==== DATA IN THIS EXERCISE ====
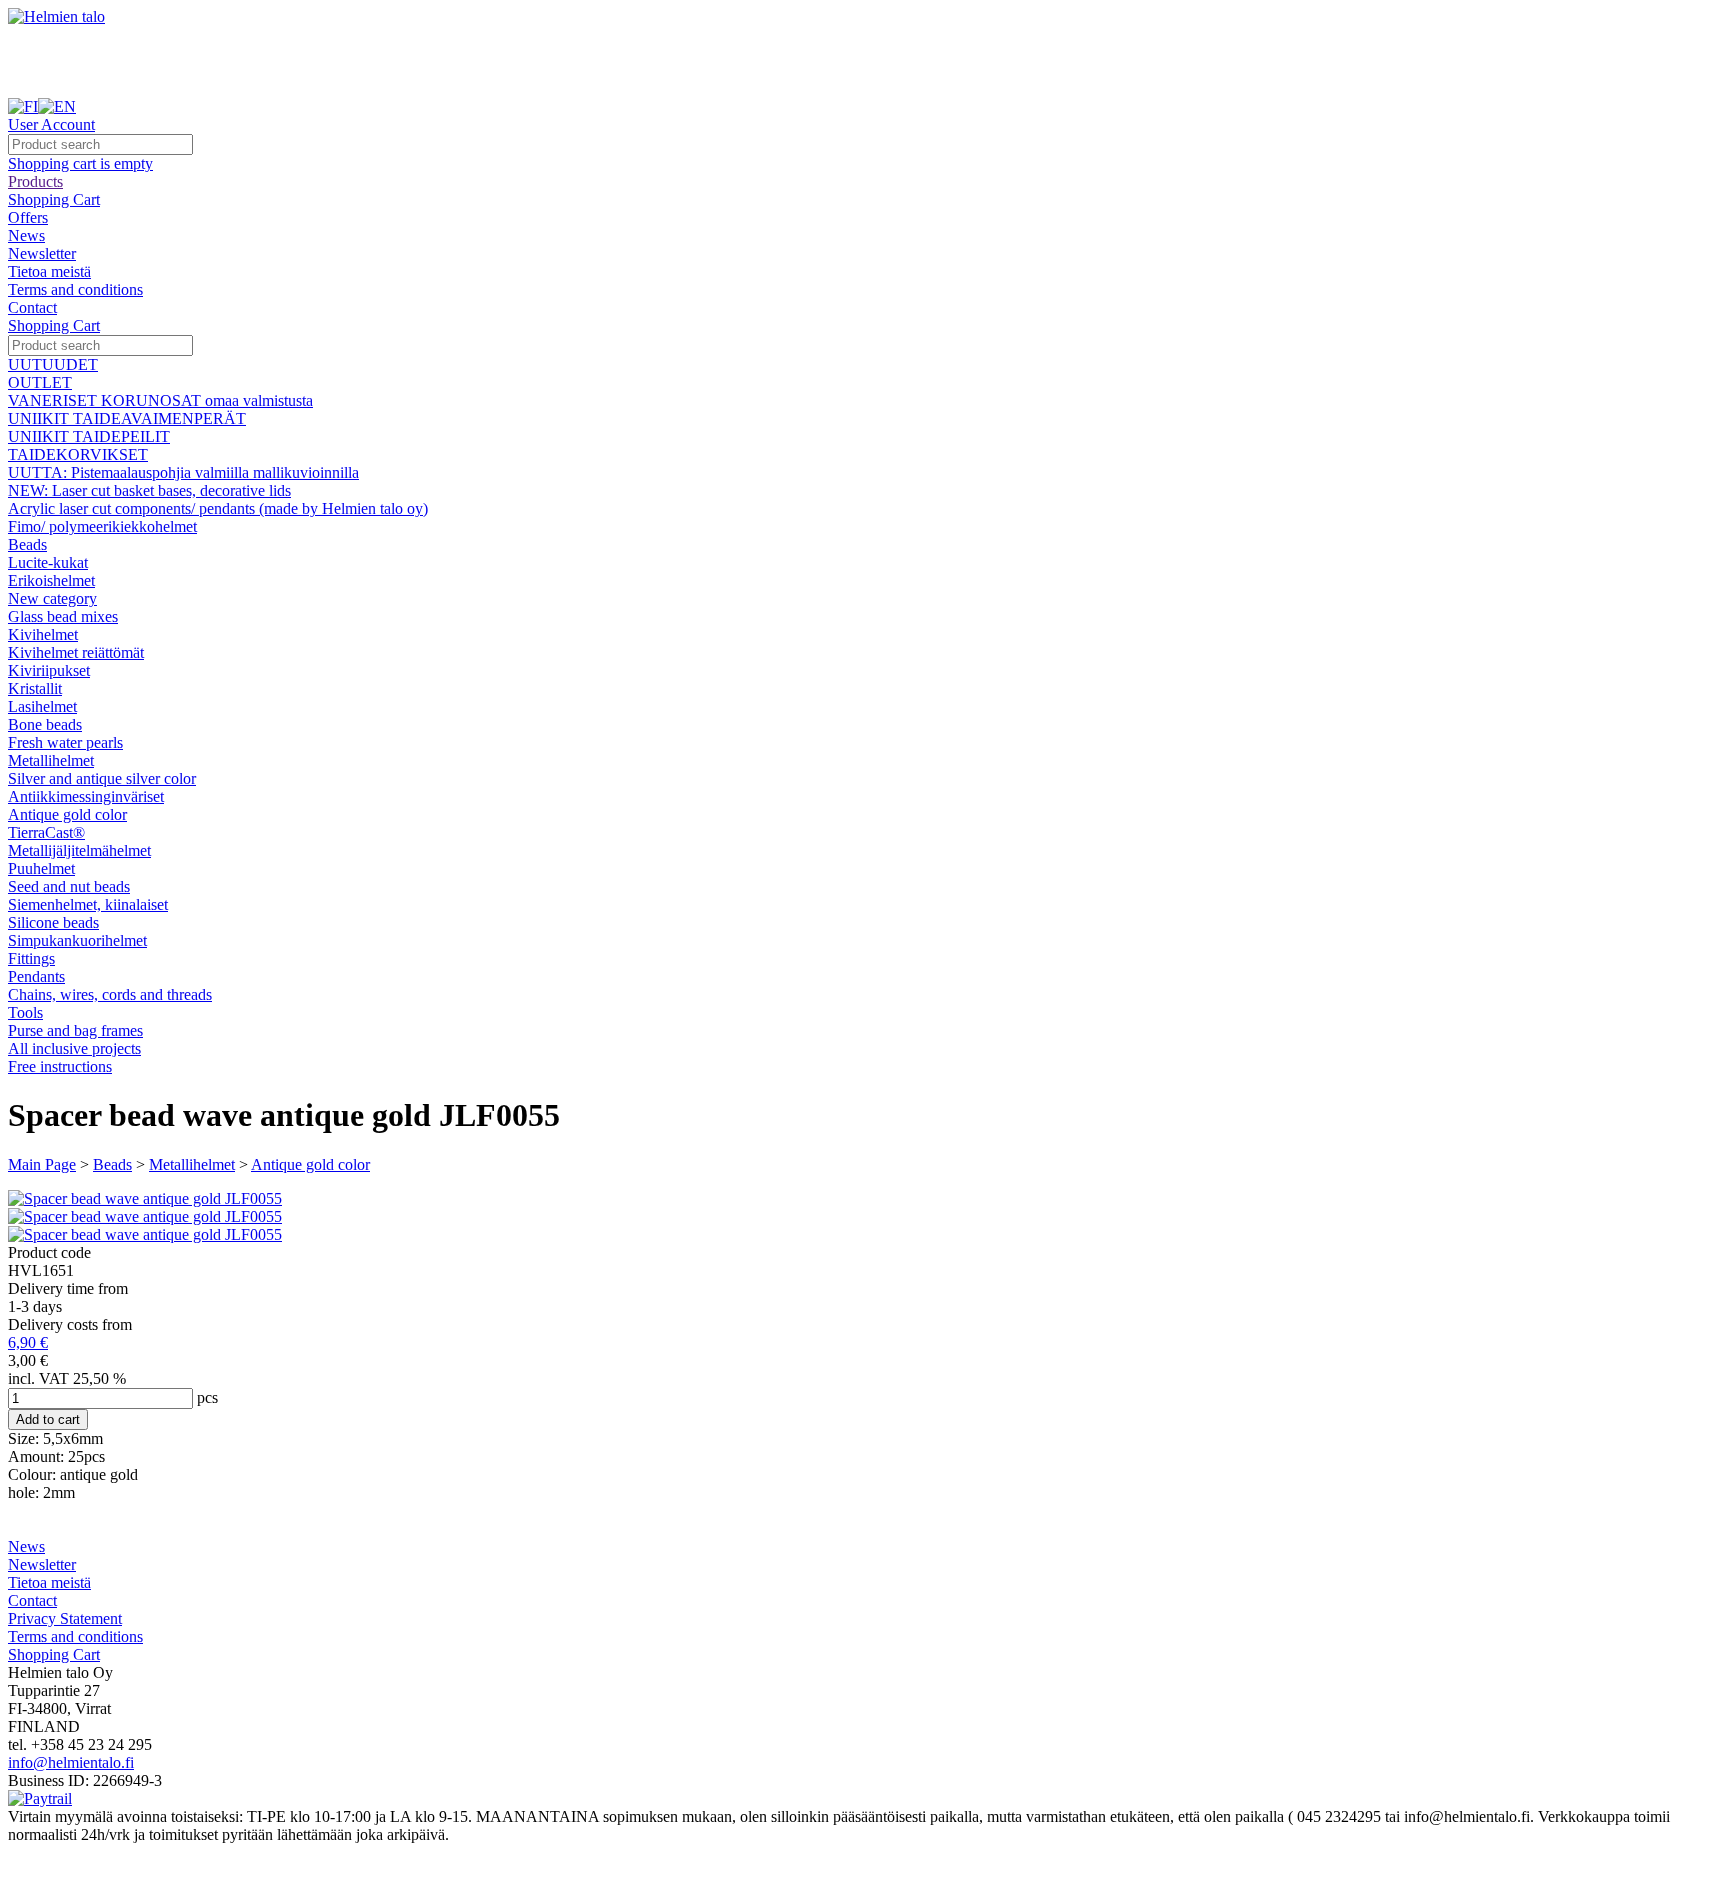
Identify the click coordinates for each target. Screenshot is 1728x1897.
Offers (28, 217)
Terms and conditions (75, 289)
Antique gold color (67, 814)
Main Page (42, 1164)
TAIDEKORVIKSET (78, 454)
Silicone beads (53, 922)
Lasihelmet (42, 706)
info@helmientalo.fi (71, 1762)
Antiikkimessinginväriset (86, 796)
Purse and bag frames (75, 1030)
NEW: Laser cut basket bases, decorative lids (149, 490)
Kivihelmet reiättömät (76, 652)
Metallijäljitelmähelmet (79, 850)
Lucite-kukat (48, 562)
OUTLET (40, 382)
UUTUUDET (53, 364)
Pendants (36, 976)
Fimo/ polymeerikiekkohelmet (102, 526)
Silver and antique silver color (102, 778)
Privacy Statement (65, 1618)
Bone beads (45, 724)
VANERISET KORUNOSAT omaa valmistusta (160, 400)
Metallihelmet (51, 760)
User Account (51, 124)
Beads (27, 544)
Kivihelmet (43, 634)
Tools (25, 1012)
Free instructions (60, 1066)
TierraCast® (46, 832)
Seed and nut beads (69, 886)
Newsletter (42, 253)
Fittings (31, 958)
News (26, 235)
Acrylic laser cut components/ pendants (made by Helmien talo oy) (218, 508)
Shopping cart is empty (80, 163)
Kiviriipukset (49, 670)
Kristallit (35, 688)
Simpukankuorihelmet (77, 940)
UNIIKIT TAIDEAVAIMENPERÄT (127, 418)
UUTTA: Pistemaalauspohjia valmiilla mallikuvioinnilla (183, 472)
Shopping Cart (54, 199)
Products (35, 181)
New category (52, 598)
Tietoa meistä (49, 271)
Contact (32, 307)
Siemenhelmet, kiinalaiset (88, 904)
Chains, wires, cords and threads (110, 994)
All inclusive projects (74, 1048)
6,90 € (28, 1342)
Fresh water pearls (65, 742)
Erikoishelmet (51, 580)
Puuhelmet (41, 868)
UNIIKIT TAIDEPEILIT (89, 436)
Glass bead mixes (63, 616)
====
=== ABOUT THIS EXERCISE ===
Look above for the line with "User Account (51, 124)" and the line with "6,90 € (28, 1342)". Retype those two lines and every line between them exactly, adding nothing.

=== WRITTEN ANSWER ===
User Account (51, 124)
Beads (27, 544)
Kivihelmet (43, 634)
Tools (25, 1012)
Free instructions (60, 1066)
TierraCast® (46, 832)
Seed and nut beads (69, 886)
Newsletter (42, 253)
Fittings (31, 958)
News (26, 235)
Acrylic laser cut components/ pendants (made by Helmien talo oy) (218, 508)
Shopping cart is empty (80, 163)
Kiviriipukset (49, 670)
Kristallit (35, 688)
Simpukankuorihelmet (77, 940)
UNIIKIT TAIDEAVAIMENPERÄT (127, 418)
UUTTA: Pistemaalauspohjia valmiilla mallikuvioinnilla (183, 472)
Shopping Cart (54, 199)
Products (35, 181)
New category (52, 598)
Tietoa meistä (49, 271)
Contact (32, 307)
Siemenhelmet, kiinalaiset (88, 904)
Chains, wires, cords and threads (110, 994)
All inclusive projects (74, 1048)
6,90 € (28, 1342)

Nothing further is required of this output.